[Opening Excerpted records section]

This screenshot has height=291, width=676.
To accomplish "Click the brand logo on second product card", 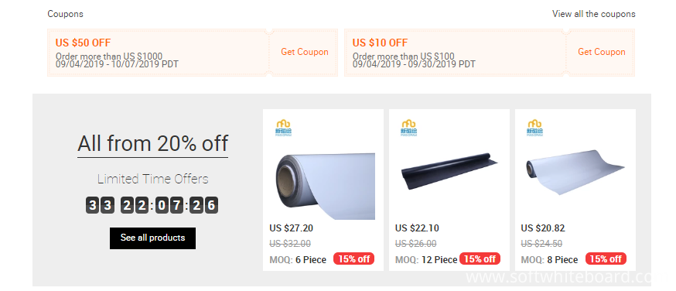I will point(408,128).
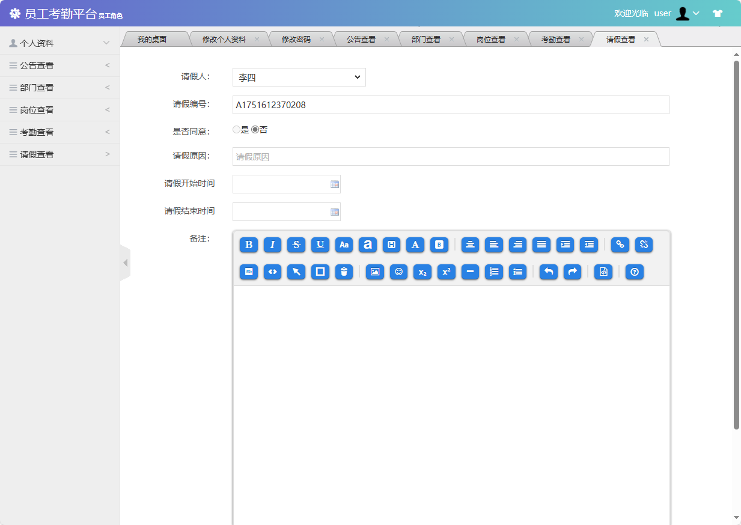Viewport: 741px width, 525px height.
Task: Collapse the 请假查看 sidebar section
Action: (x=59, y=154)
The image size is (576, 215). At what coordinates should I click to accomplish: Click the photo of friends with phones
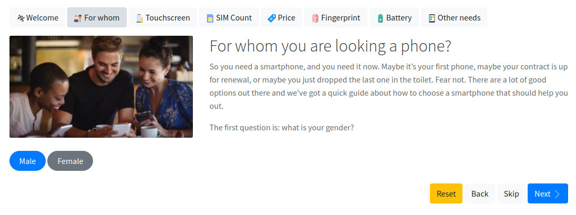[x=101, y=87]
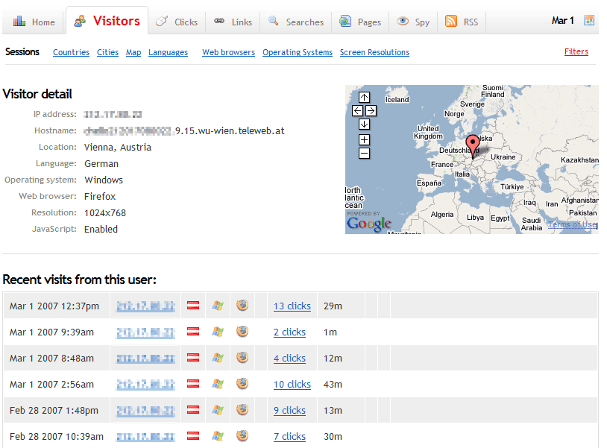Open the Filters link
This screenshot has height=448, width=607.
tap(576, 52)
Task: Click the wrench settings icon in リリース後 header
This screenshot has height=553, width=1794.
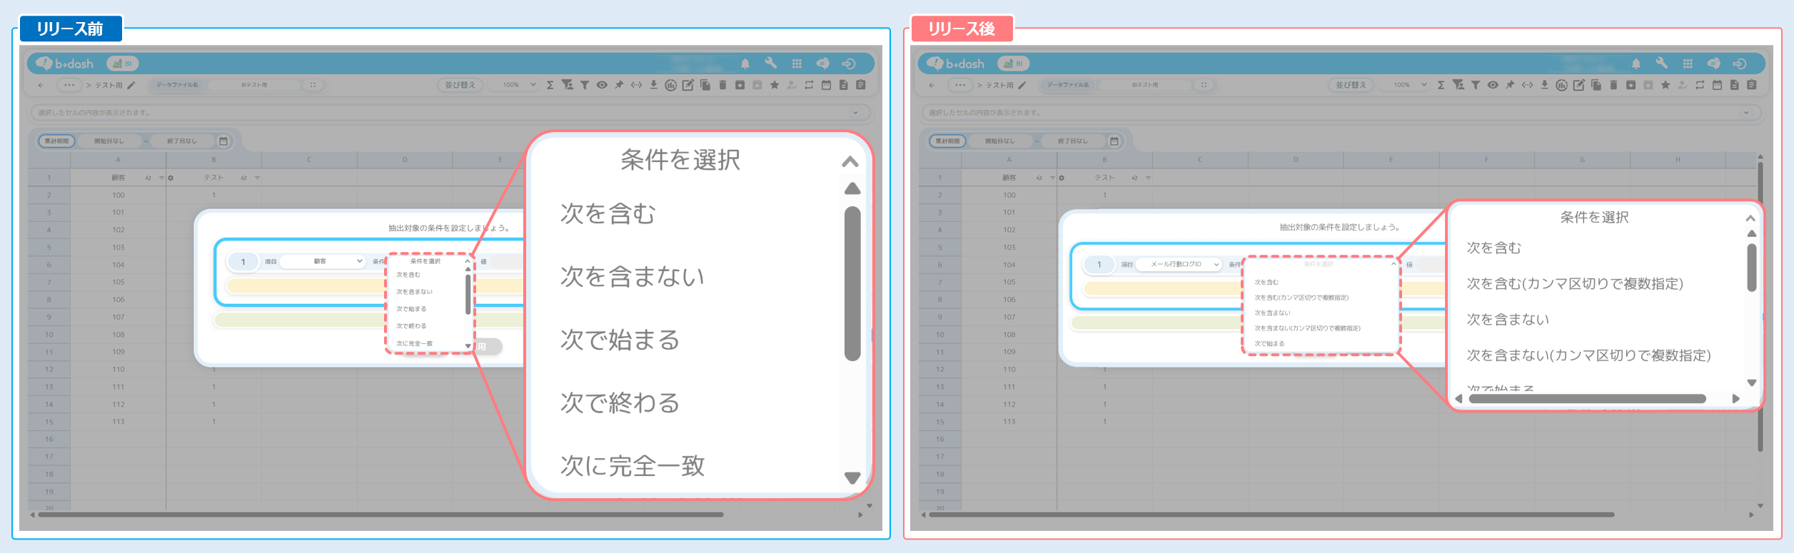Action: point(1661,63)
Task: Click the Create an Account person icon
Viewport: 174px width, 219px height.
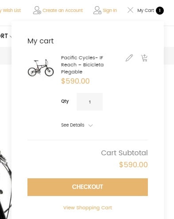Action: pyautogui.click(x=37, y=10)
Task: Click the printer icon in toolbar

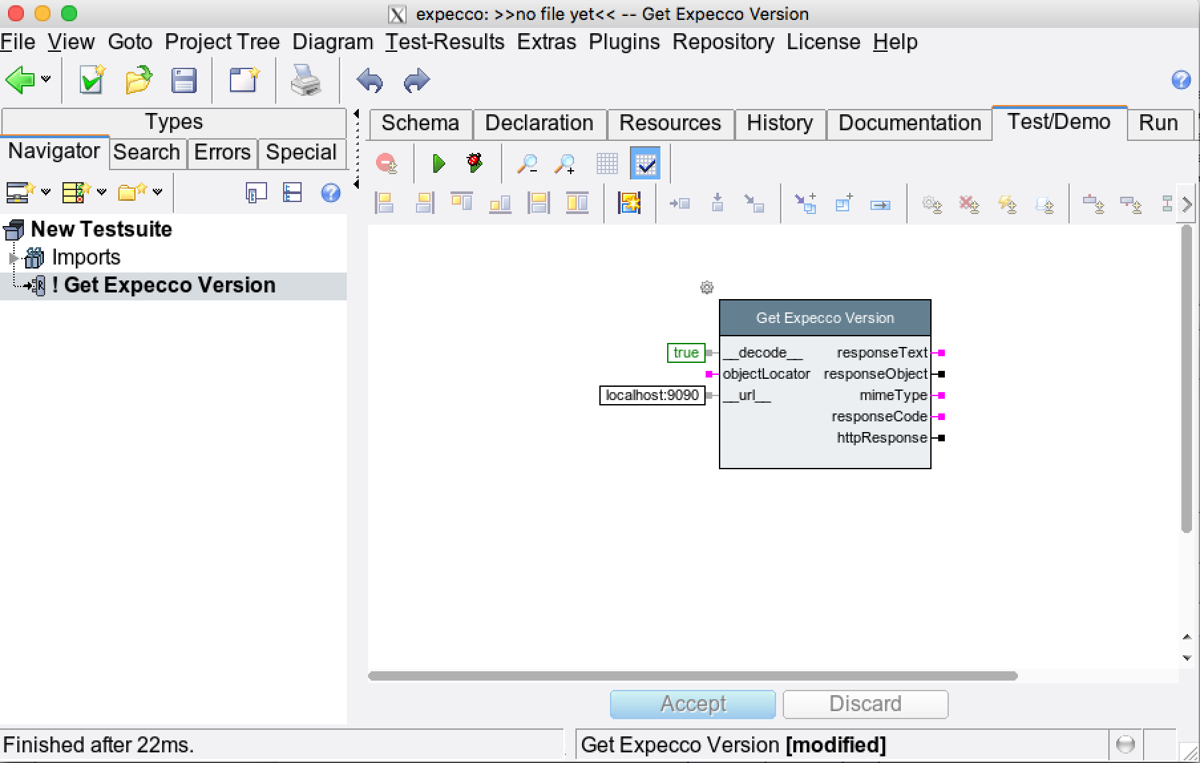Action: (306, 81)
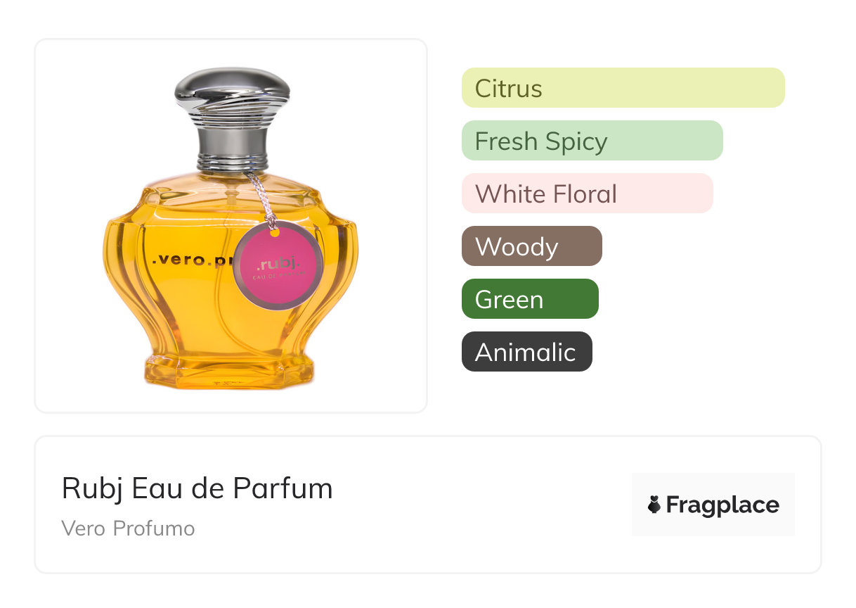Viewport: 856px width, 608px height.
Task: Choose the Green accord bar
Action: (530, 299)
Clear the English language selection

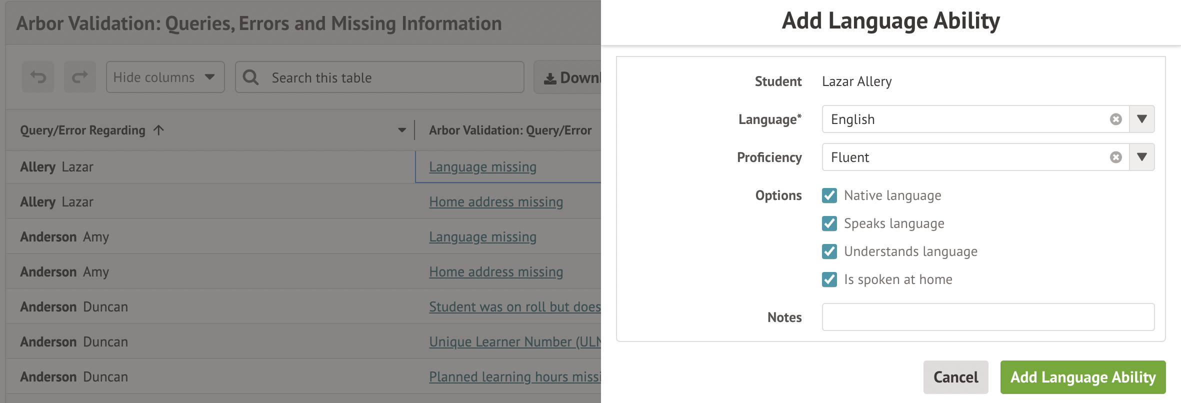(x=1116, y=119)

[Closing Excerpted records section]

What to produce:
Both ends included, copy the lines from the one holding "Viewport: 174px width, 219px height." to the last line of the entries exactly, with all pictures left out.

Solution for this problem:
Viewport: 174px width, 219px height.
Action: pyautogui.click(x=37, y=10)
Task: Click the printer icon in toolbar

Action: (306, 81)
Viewport: 856px width, 608px height.
Task: Choose the Green accord bar
Action: (530, 299)
Clear the English language selection

(x=1116, y=119)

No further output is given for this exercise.